* TEXT TO READ
Stars Aren’t Always Born…Sometimes They’re Made

(In today’s post: I muse about the subjective nature of charisma, the sometimes artificial roots of stardom, George Clooney, Peter Mooney, the Camelot TV series, a wholly imaginary man named Bernard Fumplestick…and the Catch 22 it all poses for Canadian actors)

What is the appeal certain actors hold for us? Why do we respond to some and not others? And I don’t mean the collective “us”, I mean the individual…us. Um, okay, that doesn’t make sense, but you know what I mean.

I mean that people (as individuals) will fixate on certain actors, and when they do, they assume it’s an “objective” preference…and they can’t understand that others might not share their taste. I’ve seen people wax on about some actor or actress, citing how talented they are, how charismatic, and how beautiful, and why-oh-why can’t producers see that? All this for an actor I might consider a middling talent with little presence and as attractive as a brick wall. (Heck, I’ve seen performers who are successful, who are embraced by the press…who leave me completely underwhelmed!)

* GIVEN INFORMATION
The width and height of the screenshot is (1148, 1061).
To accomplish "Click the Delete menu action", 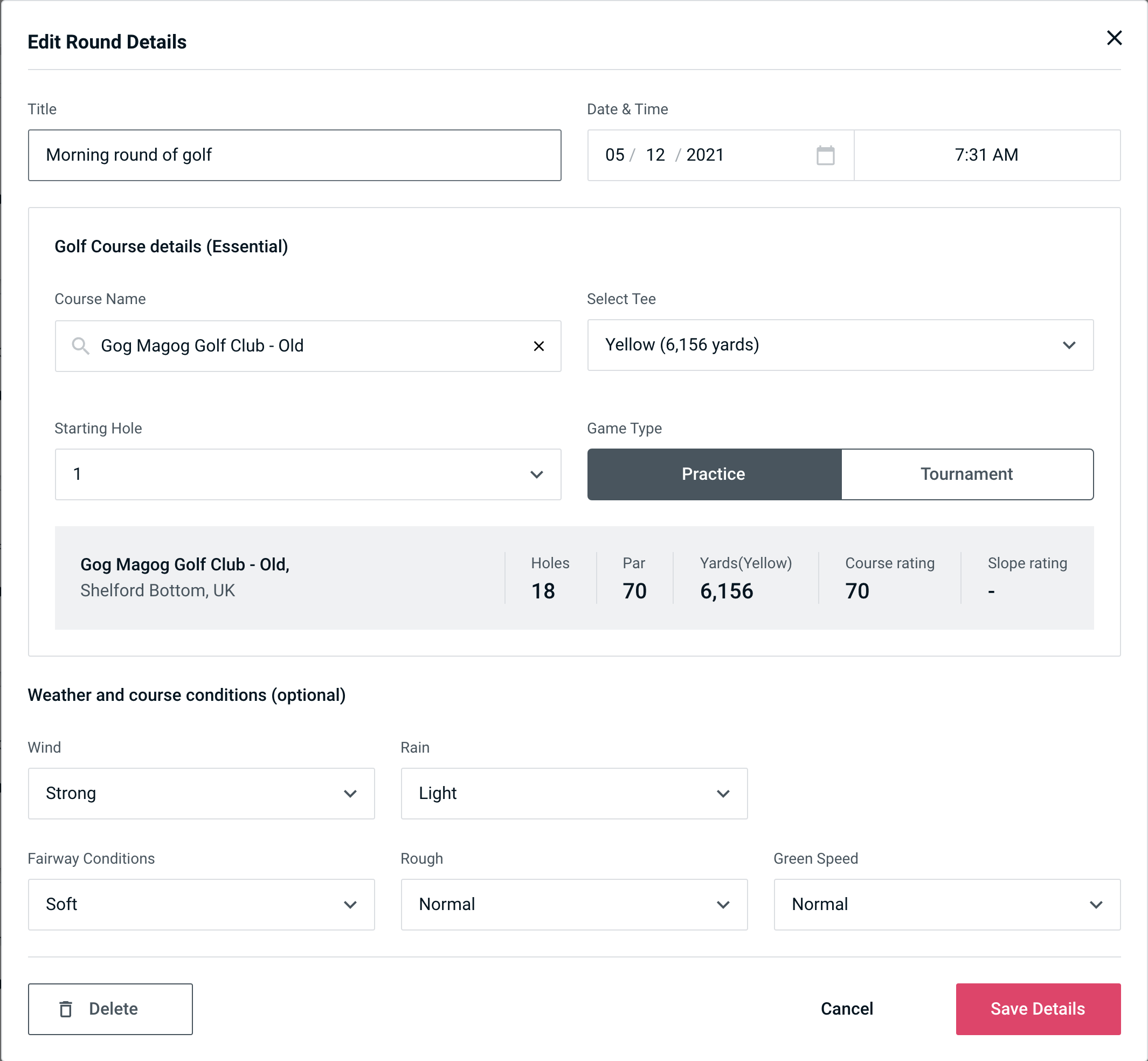I will click(x=111, y=1008).
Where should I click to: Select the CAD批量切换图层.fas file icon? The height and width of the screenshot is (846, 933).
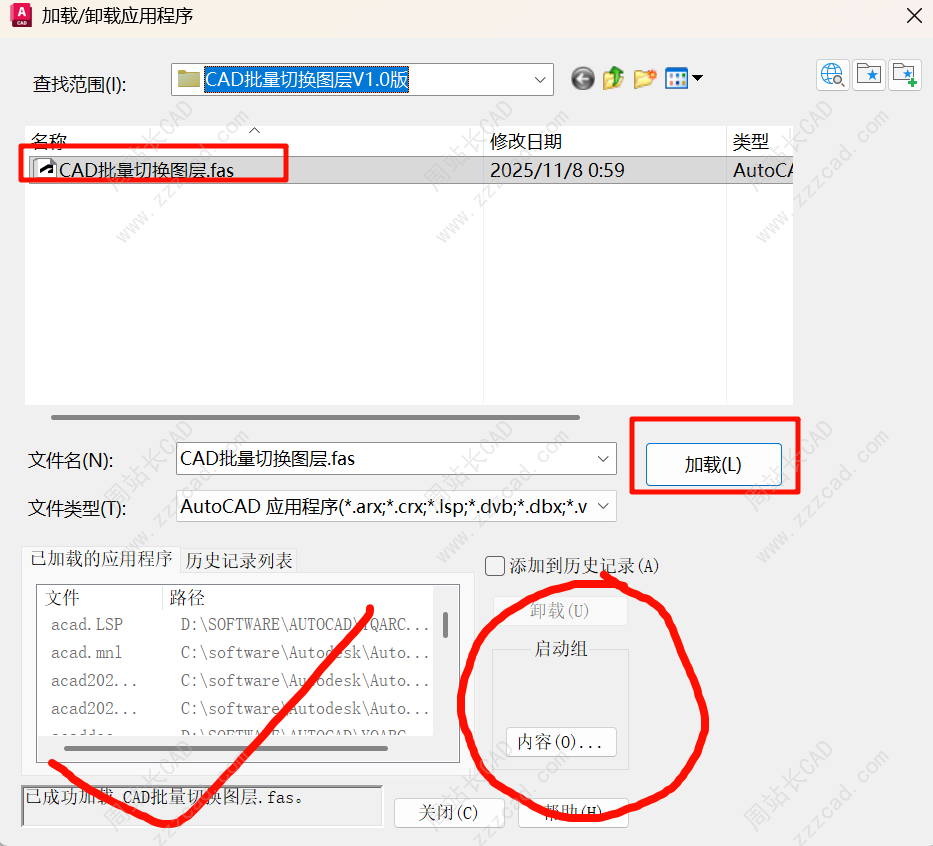click(46, 169)
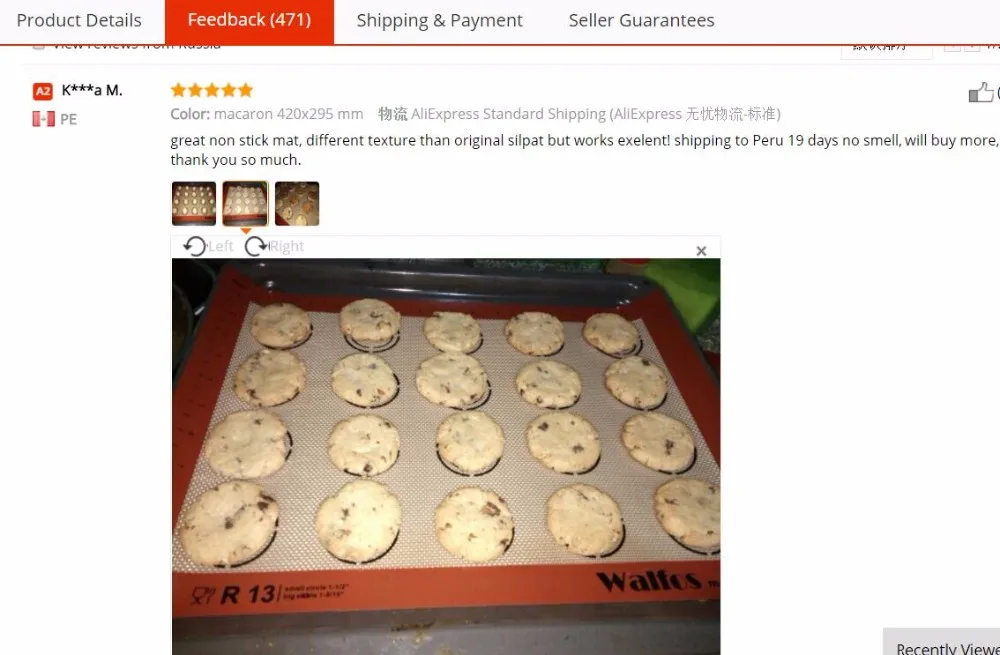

* GOAL A
Reproduce word for word the passage of the post about stardom, starting at "Stars Aren’t Always" and ending at "for Canadian actors)".
* GOAL B
For each statement, say yes or no on whether it agrees with the post about stardom, and quote the deciding words: (i) The post names the Camelot TV series among its topics. (ii) The writer says people see their fixation on certain actors as a purely subjective preference. (iii) The writer finds every successful performer whom the press embraces impressive.

* FINISHED ANSWER A
Stars Aren’t Always Born…Sometimes They’re Made

(In today’s post: I muse about the subjective nature of charisma, the sometimes artificial roots of stardom, George Clooney, Peter Mooney, the Camelot TV series, a wholly imaginary man named Bernard Fumplestick…and the Catch 22 it all poses for Canadian actors)

* FINISHED ANSWER B
(i) Yes: "the Camelot TV series"
(ii) No: "they assume it’s an “objective” preference"
(iii) No: "I’ve seen performers who are successful, who are embraced by the press…who leave me completely underwhelmed!"